On the surface, this can appear to indicate a lack of deep teaching and/or exposure to the deeper aspects of their respective arts. Not really. Rather it is a focus on the possibilities inherent in and the eternal strength of the foundations. In my experience, each of my teachers has exposed me to possibilities beyond my grasp at the time, but still within grasp ultimately. At the same time they emphasized the very thing needed to reach these new heights was more focus on the basics.
Teaching of this type is a two-edged sword. On one hand, it makes it easier to relate to newer, less experienced students but at the same time possibly boring and not challenging to older long-term students. Negotiating is a skill for teacher and student alike. The teacher must challenge the older student with the depths of the basics all the while acknowledging the lack of limitations.

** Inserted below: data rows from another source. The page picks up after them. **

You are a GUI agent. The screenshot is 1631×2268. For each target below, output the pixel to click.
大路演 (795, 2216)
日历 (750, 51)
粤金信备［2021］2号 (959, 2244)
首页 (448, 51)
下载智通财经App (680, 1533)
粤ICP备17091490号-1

And when appropriate, giving the student the next thing they need. At the same time, the student needs to forgo the flashy for the basic, to do the necessary work. Still, I am forced to admit to at times wishing my teachers would reveal secret invincible fighting skills or mind-altering pranayama exercises. Instead they gave me hours of simple Qigong and Zhan Zhuang (Taiji), and basic meditation and listening to Om (Kriya Yoga). With time I have been able to understand and appreciate the ultimate value of their intentions. And I am now eternally grateful to them for their teaching discipline. In a nut shell it's wax on/wax off.
I recently listened to a fitness podcast where the guy being interviewed was a strength and conditioning coach in the NBA. He told the story of how when he was first getting started he met Kobe Bryant and witnessed his morning training routine. He noted that he was flabbergasted that Bryant spent a large part of this precious time going over basic footwork and movement drills--the same things that are taught and reinforced to young kids and high school players. So naturally, one of his first questions was why did this guy, the best basketball player in the Universe, spend so much time going over basic drills. Kobe's answer was that constantly reinforcing the basics was exactly why he was the best player in the Universe.
Further to the point, it is my impression that in the internal arts--at least the ones I practice--this is where we find Gong Fu and enlightenment. It's not really all that difficult. It is right here in our midst. We are that. When you get down to it, it's really quite simple.